Sehr vieles könnte man aus dieser kurzen Szene herauslesen. Es soll jedoch in der folgenden Ausführung der Aspekt der sozialen Rolle herangezogen werden.
Jeder der hier beobachteten Personen ist Träger der jeweiligen Situation angepassten sozialen Rolle.
Die Soziologie geht hier von sozial handelnden Personen aus. Sozial kommt dabei von socius (lat.) und heißt der Gefährte. Soziologisch wird immer an den Bezug zu den Anderen, an das zwischenmenschliche Handeln gedacht.
Der Verkäuferin und dem Lehrling in diesem Drama sind soziale Rollen zugedacht. Diese Rollen ergeben sich aus einer Summe von Erwartungen, die Andere an diese beiden stellen und der Position, die sie innehaben.
Rollenkonflikt, der in der Situation nicht zu lösen war.
Der Lehrling hatte vielleicht zu wenig Schlaf und war demensprechend müde und unaufmerksamer in seinem Tun. Er verhielt sich nicht so, wie sich das seine Vorgesetzte vorstellte.

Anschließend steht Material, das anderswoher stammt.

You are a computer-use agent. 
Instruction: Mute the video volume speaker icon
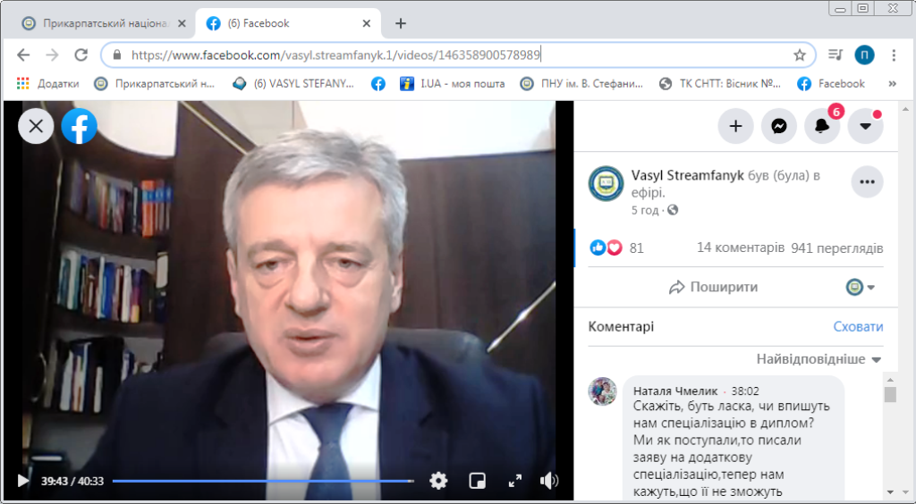click(x=549, y=481)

Die wiederum musste ihre Rolle, die offenbar auch darin bestand, den Lehrling zu maßregeln, erfüllen. Das tat sie vor den Kunden, die sich vor der Glasvitrine befanden. Hinter der Vitrine stand der junge Mann, dem es sicher peinlich war, so behandelt zu werden. Er konnte jedoch nicht aus seiner Rolle des Untergebenen heraus, ohne gröbere Sanktionen zu riskieren. Seine Vorgesetzte orientierte sich in ihrem Tun an imaginären Anderen, den Vorgesetzen, der Firmenphilosphie etc. und handelte danach in bestem Gewissen. Beide handeln für sich gesehen genauso, wie es ihrer zugedachten Rolle entspricht. Sie können sich jedoch nicht wissentlich aufeinander beziehen und diese Situation aktiv verändern.
Überdies erzeugt diese Szene einen unangenehmen Nachgeschmack, zumal Zeugen diesem Schauspiel beiwohnten.
Erst das Wissen und die Bereitschaft zur Reflexion hätte dieses Ereignis abgemildert bzw. für alle Beteiligten erträglicher gemacht.